A recession is better than stagflation.
And United States is in either recession or stagflation, but regardless of that. What does that have to do with the Fed making a "tough" or "easy" decision? Regardless of whether the interest rates were raised by 0.25% or 0.5% or a full percentage, the Fed is continuing to keep rates high. It is actively monitoring the situation and try to make the best decisions it can, regardless of how it looks politically.
It is about the Fed's credibility on the line. Late 70s and early 80s is a very painful period for regular Americans. The Fed fought hard to tame the inflation and reestablish its credibility. A recession won't cripple the Fed's credibility but a resurgence of inflation next year would have dampened the Fed. Remember that for the last few recessions, it is the Fed and its softness that make the bubble bigger and more the popping of the bubble more painful.

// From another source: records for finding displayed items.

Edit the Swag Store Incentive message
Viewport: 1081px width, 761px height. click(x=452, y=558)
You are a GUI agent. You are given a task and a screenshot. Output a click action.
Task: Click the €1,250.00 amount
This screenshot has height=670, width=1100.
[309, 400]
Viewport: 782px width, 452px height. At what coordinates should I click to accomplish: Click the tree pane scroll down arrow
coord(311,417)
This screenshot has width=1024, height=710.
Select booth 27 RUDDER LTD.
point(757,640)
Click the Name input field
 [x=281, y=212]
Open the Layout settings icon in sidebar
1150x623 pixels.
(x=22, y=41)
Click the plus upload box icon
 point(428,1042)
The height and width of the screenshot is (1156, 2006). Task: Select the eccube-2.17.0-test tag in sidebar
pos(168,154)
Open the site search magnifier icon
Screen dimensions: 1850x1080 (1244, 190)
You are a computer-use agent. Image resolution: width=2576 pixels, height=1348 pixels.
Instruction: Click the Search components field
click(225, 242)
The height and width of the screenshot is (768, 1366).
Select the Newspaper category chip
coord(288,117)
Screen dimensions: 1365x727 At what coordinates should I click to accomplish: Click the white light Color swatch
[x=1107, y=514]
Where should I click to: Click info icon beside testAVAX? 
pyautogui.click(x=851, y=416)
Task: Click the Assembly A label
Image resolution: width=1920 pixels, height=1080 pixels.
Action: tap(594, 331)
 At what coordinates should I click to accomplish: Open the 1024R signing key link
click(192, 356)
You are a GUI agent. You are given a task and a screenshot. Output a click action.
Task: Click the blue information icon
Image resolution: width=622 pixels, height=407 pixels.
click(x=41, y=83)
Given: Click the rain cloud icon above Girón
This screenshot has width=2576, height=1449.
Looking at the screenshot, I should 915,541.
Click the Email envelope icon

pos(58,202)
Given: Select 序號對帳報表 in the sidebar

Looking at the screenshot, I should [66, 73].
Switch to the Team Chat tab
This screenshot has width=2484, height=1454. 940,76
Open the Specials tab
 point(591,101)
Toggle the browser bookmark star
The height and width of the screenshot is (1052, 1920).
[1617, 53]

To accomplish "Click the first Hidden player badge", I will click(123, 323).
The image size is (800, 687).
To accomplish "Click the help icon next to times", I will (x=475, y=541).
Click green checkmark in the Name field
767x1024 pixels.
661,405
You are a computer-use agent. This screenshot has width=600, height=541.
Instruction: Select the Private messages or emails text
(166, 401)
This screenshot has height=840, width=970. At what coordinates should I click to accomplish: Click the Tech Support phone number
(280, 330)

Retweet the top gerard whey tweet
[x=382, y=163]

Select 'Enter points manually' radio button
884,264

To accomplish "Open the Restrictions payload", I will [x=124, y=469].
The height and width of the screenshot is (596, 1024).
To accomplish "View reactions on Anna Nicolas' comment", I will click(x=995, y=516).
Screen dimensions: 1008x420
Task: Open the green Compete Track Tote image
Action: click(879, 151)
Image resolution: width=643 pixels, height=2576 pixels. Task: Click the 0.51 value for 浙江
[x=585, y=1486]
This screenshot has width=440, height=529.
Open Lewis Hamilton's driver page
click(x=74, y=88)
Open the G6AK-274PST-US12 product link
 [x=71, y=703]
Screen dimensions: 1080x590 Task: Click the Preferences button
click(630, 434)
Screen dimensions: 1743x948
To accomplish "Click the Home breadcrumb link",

The 70s and 80s were a painful period
because Volcker raised rates so aggressively. Stagflation is mis-represented because most people haven't studied its history and/or they didn't live through it. To be fair, neither have I.
But, in terms of the economic pain, stagflation is particularly feared because Volcker had to induce a deep recession to end high inflation. He cut a limb to save the body. Today, United States is facing a different problem. Unemployment isn't high, it's actually extremely low with very high labor demand. Inflation is high, but has significantly come down over the last 3-6 months.
Deflating bubbles doesn't mean "popping" them, and while the world and pundits have been mocking Fed's stated goal of a "soft landing", the Fed has actually been working hard and succeeding at achieving just that.